[Extracted records]
============

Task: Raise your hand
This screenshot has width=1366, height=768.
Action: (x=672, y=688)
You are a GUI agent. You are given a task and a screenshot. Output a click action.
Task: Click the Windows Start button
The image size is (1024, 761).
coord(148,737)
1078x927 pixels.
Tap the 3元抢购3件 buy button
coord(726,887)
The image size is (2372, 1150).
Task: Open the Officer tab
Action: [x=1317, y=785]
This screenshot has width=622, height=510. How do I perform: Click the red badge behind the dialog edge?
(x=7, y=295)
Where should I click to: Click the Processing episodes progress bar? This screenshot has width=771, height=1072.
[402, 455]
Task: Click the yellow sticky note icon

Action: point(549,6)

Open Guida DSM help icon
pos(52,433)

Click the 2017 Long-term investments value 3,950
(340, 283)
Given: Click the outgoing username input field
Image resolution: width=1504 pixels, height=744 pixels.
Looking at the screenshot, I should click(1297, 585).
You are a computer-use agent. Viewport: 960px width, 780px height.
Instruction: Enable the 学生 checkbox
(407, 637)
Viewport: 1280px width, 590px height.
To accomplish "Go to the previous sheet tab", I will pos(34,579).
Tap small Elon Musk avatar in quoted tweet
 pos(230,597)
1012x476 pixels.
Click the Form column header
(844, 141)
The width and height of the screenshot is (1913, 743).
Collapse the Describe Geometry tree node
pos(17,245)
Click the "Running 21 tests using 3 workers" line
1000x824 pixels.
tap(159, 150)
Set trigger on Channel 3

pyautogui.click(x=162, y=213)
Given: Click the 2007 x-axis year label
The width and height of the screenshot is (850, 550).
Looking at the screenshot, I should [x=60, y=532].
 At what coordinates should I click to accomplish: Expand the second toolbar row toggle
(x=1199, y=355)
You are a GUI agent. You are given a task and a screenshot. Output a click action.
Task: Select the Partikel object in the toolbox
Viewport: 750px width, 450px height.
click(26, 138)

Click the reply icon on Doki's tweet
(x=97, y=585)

============

Repeat exactly, and only, the lines of the records above, starting with the line that contains "The width and height of the screenshot is (1913, 743)." and ending with the final line, both included.

The width and height of the screenshot is (1913, 743).
Collapse the Describe Geometry tree node
pos(17,245)
Click the "Running 21 tests using 3 workers" line
1000x824 pixels.
tap(159, 150)
Set trigger on Channel 3

pyautogui.click(x=162, y=213)
Given: Click the 2007 x-axis year label
The width and height of the screenshot is (850, 550).
Looking at the screenshot, I should [x=60, y=532].
 At what coordinates should I click to accomplish: Expand the second toolbar row toggle
(x=1199, y=355)
You are a GUI agent. You are given a task and a screenshot. Output a click action.
Task: Select the Partikel object in the toolbox
Viewport: 750px width, 450px height.
click(26, 138)

Click the reply icon on Doki's tweet
(x=97, y=585)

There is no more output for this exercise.